Assigning subjects to the diagnostic groups in our study was predicated on the ability to make the diagnosis with a high degree of certainty from the available information. A substantial number of patients in our cohort would have had non-erosive GERD but we did not assign these subjects to a defined diagnostic group because of difficulties in distinguishing true non-erosive GERD from functional oesophageal disorders in the absence of routine ambulatory pH or impedance testing.

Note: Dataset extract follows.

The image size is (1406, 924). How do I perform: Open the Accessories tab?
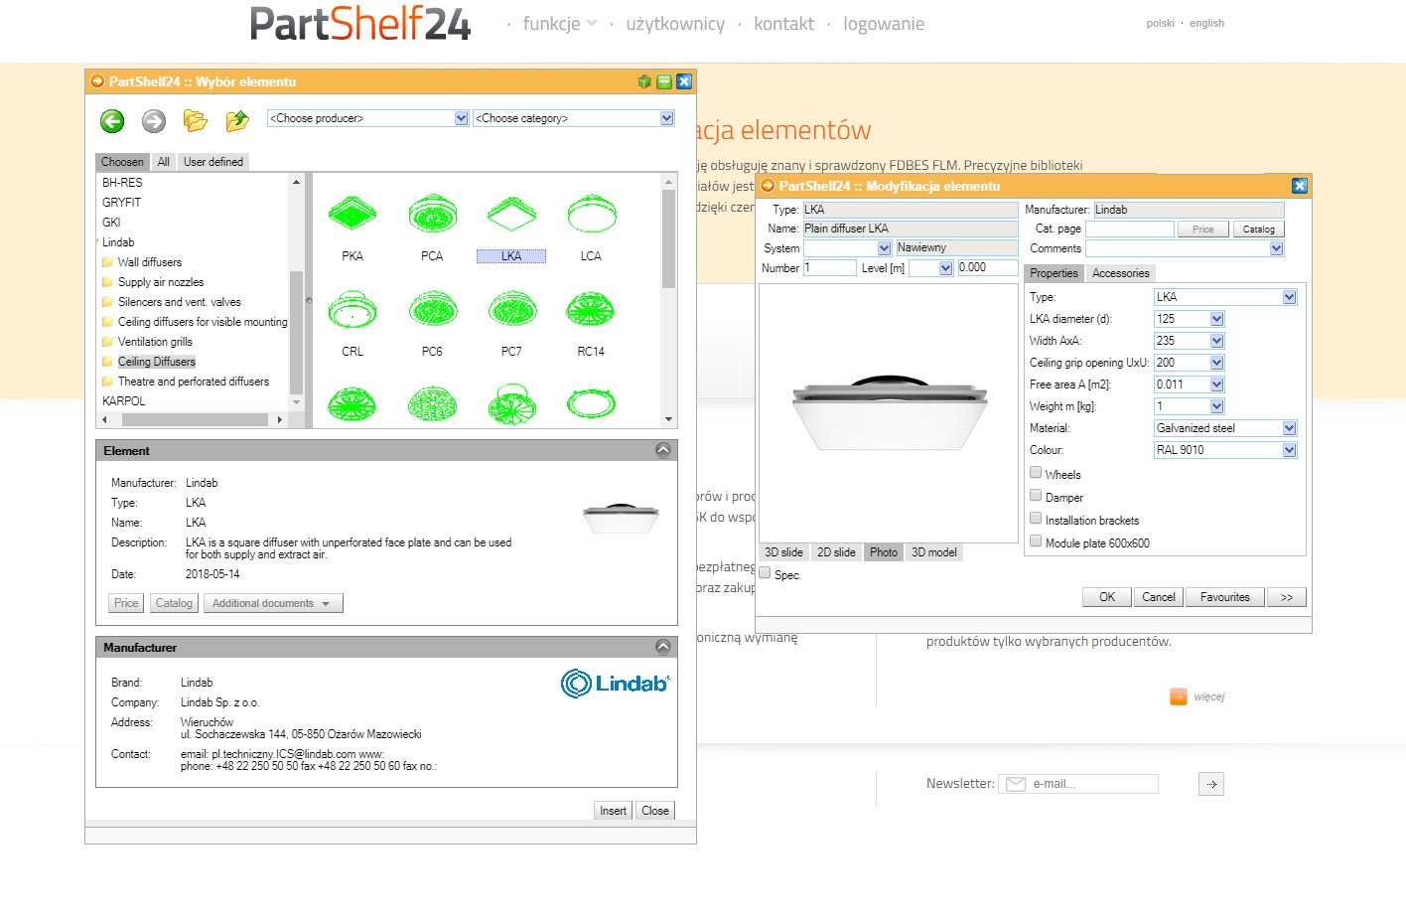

The independent association observed between the presence of co-morbidities and duodenal eosinophilia in our study is perhaps not surprising as there already exists a body of evidence linking systemic illness, abnormal intestinal permeability and impaired intestinal barrier function.15 The definition of significant co-morbidities was necessarily broad and included a multitude of illnesses as we wanted to investigate the relative impact of these conditions on duodenal eosinophil counts in comparison to the putative effect of functional dyspepsia.
Another notable observation of our study was that Chinese ethnicity was a more significant predictor of duodenal eosinophilia than Indian or Malay ethnicity. We are unaware of any other study that detected ethnic differences in duodenal mucosal eosinophil counts. The ethnic composition of our sample is not representative of that of Malaysia as a whole and is more a reflection of the local demography, health care seeking behaviour and referral patterns. This does not however invalidate our observations of the observed association between ethnicity and duodenal eosinophilia. The quantifying of duodenal eosinophils on histological examination does not require sophisticated technology and has potential as a widely available marker of subsets of functional dyspepsia. However, our observation of the possible influence of co-morbidities, ethnicity and even age on duodenal eosinophil counts suggests that the utility of duodenal eosinophilia alone as a diagnostic biomarker of functional dyspepsia is likely to be limited.

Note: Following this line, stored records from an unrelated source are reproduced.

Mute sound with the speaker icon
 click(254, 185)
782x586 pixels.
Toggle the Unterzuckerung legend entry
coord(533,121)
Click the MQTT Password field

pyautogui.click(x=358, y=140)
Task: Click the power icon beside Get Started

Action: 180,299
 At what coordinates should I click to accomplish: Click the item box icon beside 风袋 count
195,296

The fact that female gender and symptoms of anxiety or depression independently predicted the diagnosis of functional dyspepsia is consistent with the general experience1 and suggests that the population of patients with functional dyspepsia attending our institution is unlikely to be substantially different from that of other populations.
An inherent limitation of a retrospective observational study such as ours is the absence of matched healthy controls. We mitigated this weakness in two ways. Firstly, by using the subset of patients with IBS as a compromise control group based on a previous report that duodenal eosinophilia was not a feature of IBS13 and secondly by using logistic regression analysis to adjust as far as was possible for confounding factors. Another limitation relates to the sample size that is particularly relevant to the gall stone disease group that may not have been sufficiently powered to detect an association with duodenal eosinophilia.